Daggett Township is a civil township of Menominee County in the U.S. state of Michigan. The population was 740 at the 2000 census. The village of Daggett is located within the township.

Geography
According to the United States Census Bureau, the township has a total area of , of whichc  is land and  (0.44%) is water.

Demographics
As of the census of 2000, there were 740 people, 284 households, and 209 families residing in the township.  The population density was 20.6 per square mile (8.0/km2).  There were 380 housing units at an average density of 10.6 per square mile (4.1/km2).  The racial makeup of the township was 98.11% White, 0.27% African American, 0.14% Native American, 0.14% Asian, and 1.35% from two or more races.

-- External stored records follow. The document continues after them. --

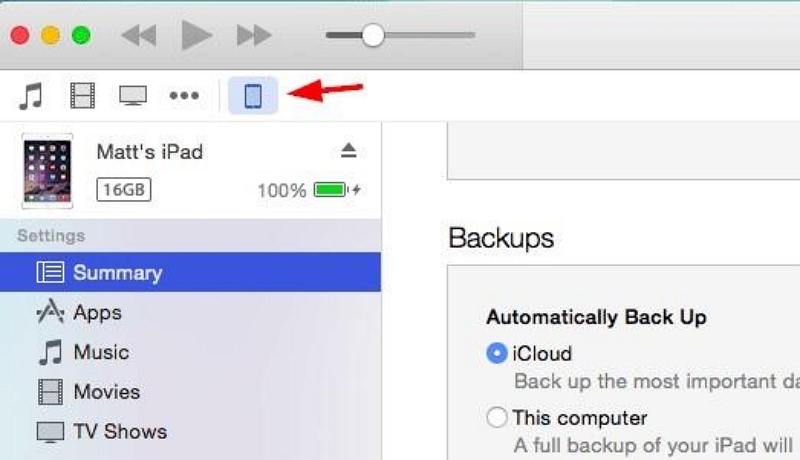
Task: Choose This computer backup option
Action: click(496, 417)
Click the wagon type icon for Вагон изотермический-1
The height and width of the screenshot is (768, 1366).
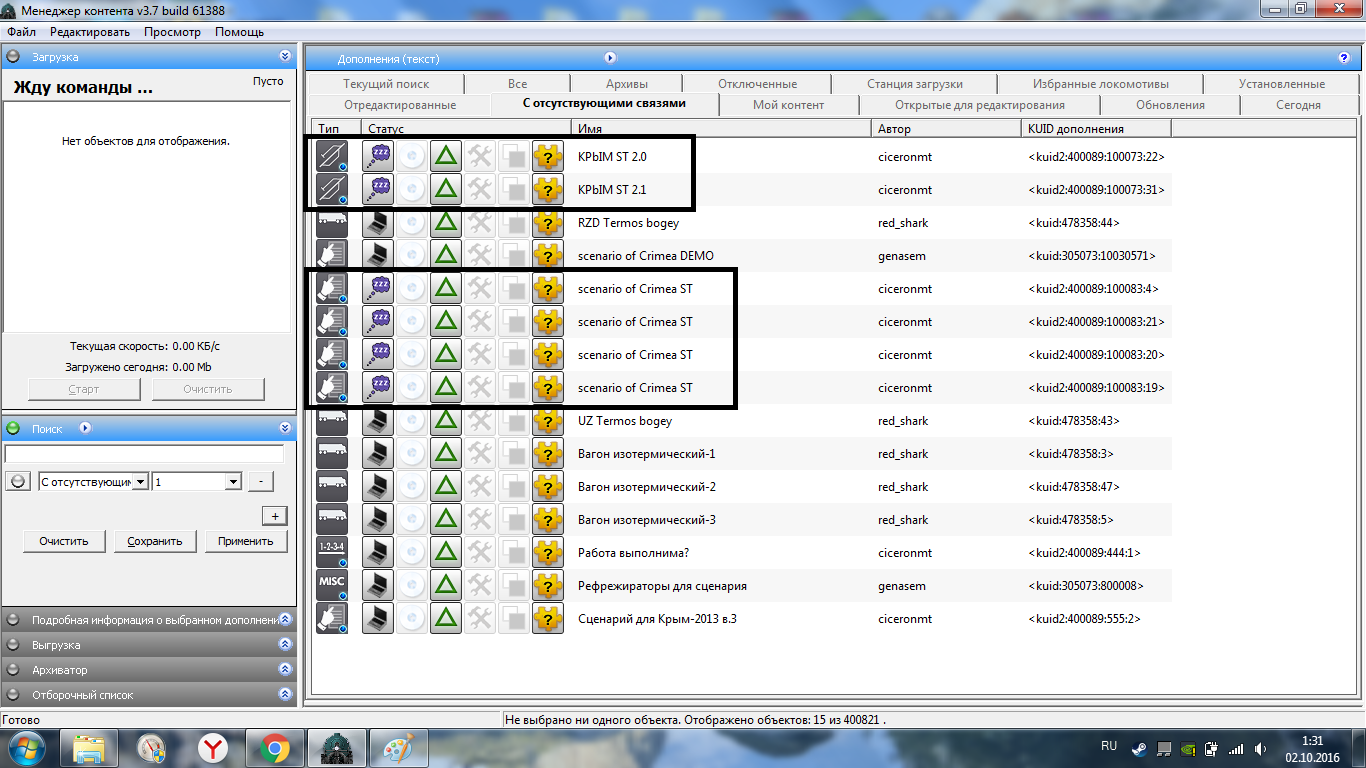pos(332,454)
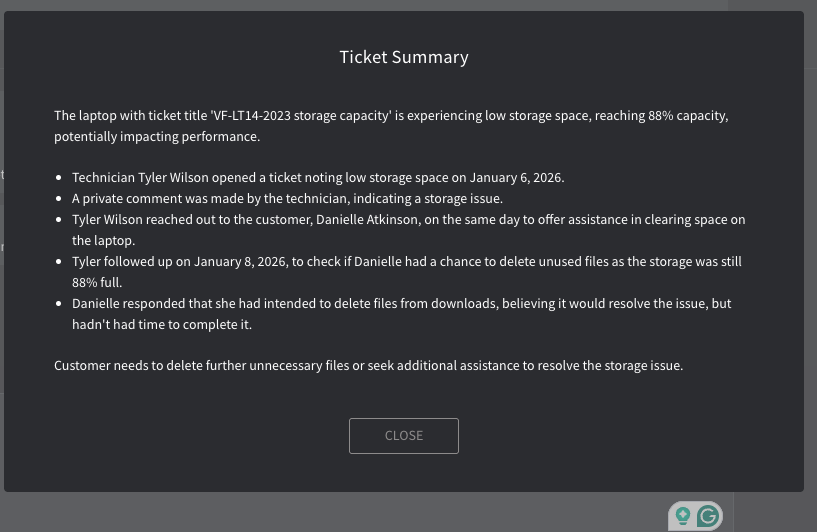Click the name Danielle Atkinson in the summary
817x532 pixels.
pyautogui.click(x=367, y=219)
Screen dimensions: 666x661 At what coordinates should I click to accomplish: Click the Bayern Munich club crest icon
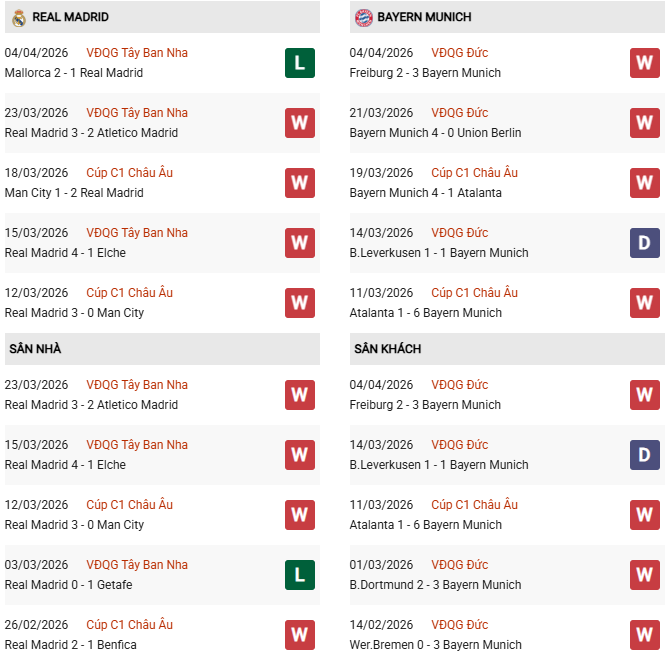click(363, 17)
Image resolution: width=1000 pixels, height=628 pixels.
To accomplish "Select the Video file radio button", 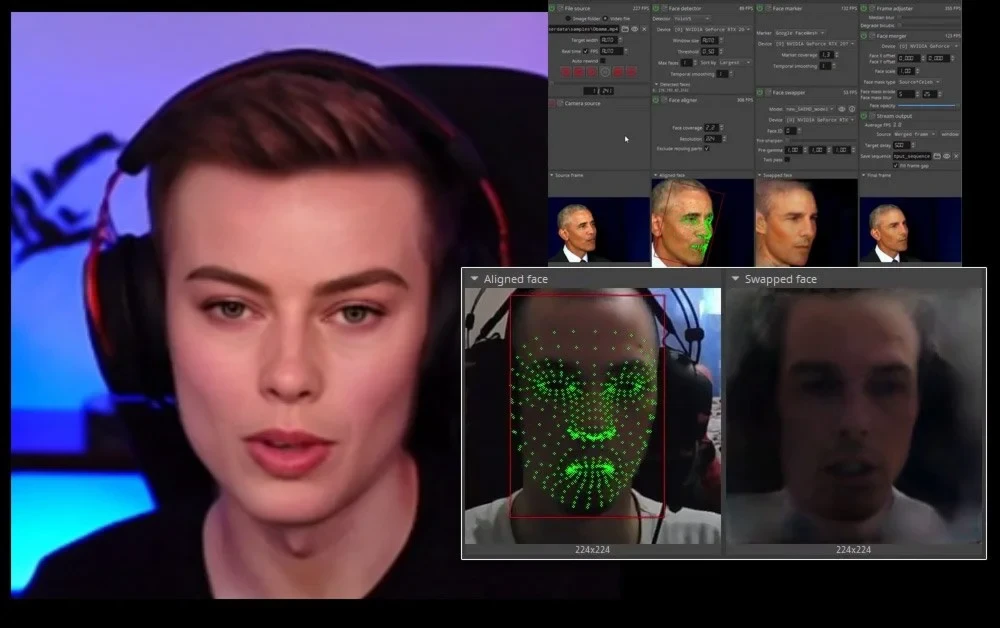I will 605,18.
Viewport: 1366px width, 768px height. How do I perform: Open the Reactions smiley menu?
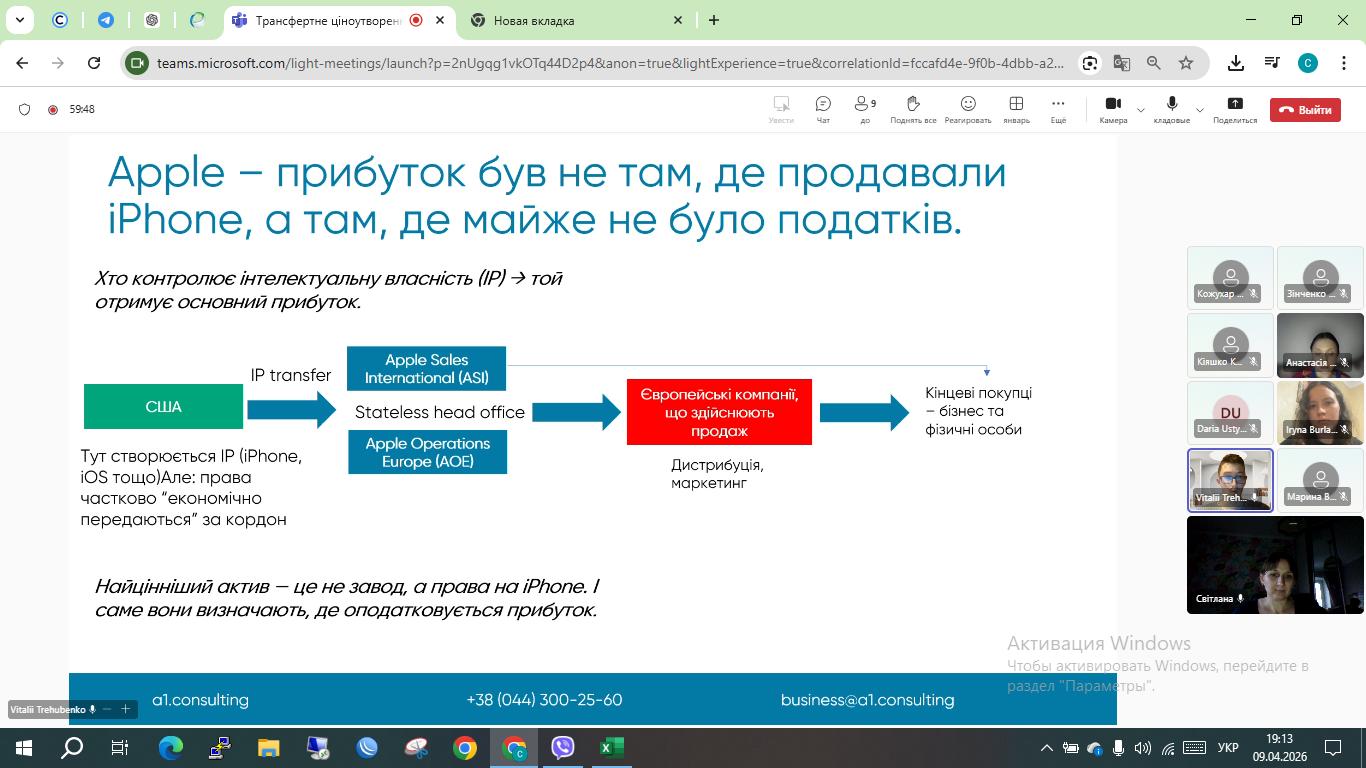(967, 108)
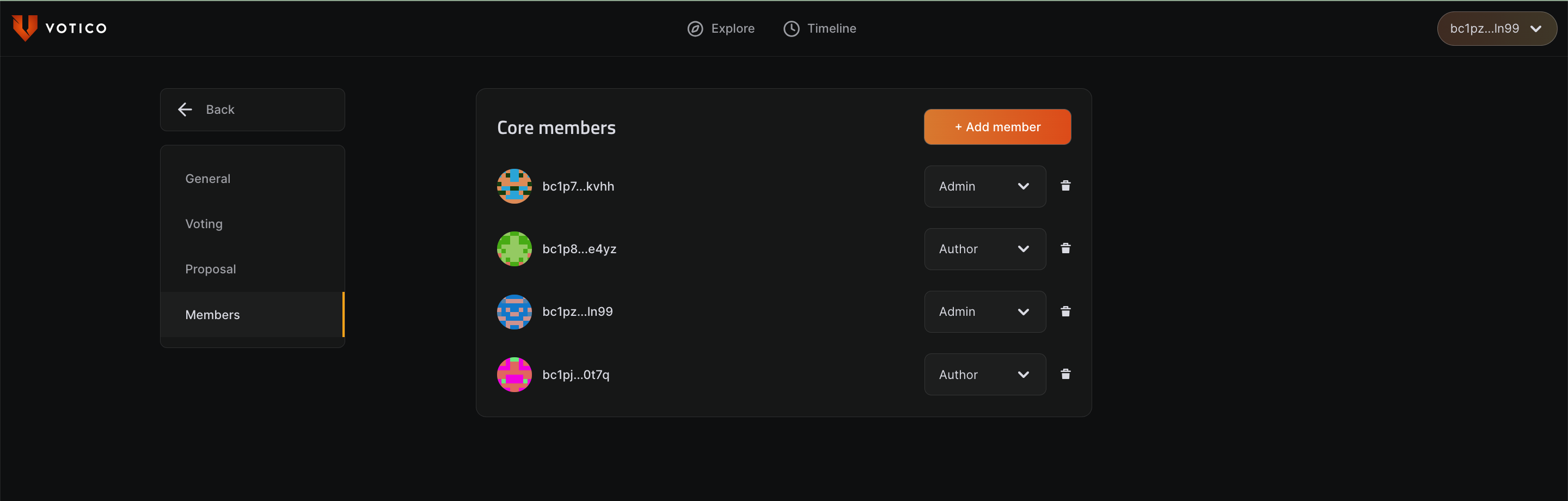
Task: Switch to Voting settings section
Action: coord(204,224)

There were 284 households, out of which 36.3% had children under the age of 18 living with them, 60.2% were married couples living together, 10.9% had a female householder with no husband present, and 26.1% were non-families. 22.2% of all households were made up of individuals, and 9.2% had someone living alone who was 65 years of age or older.  The average household size was 2.61 and the average family size was 3.06.

In the township the population was spread out, with 28.8% under the age of 18, 5.5% from 18 to 24, 28.1% from 25 to 44, 24.3% from 45 to 64, and 13.2% who were 65 years of age or older.  The median age was 38 years. For every 100 females, there were 100.5 males.  For every 100 females age 18 and over, there were 101.9 males.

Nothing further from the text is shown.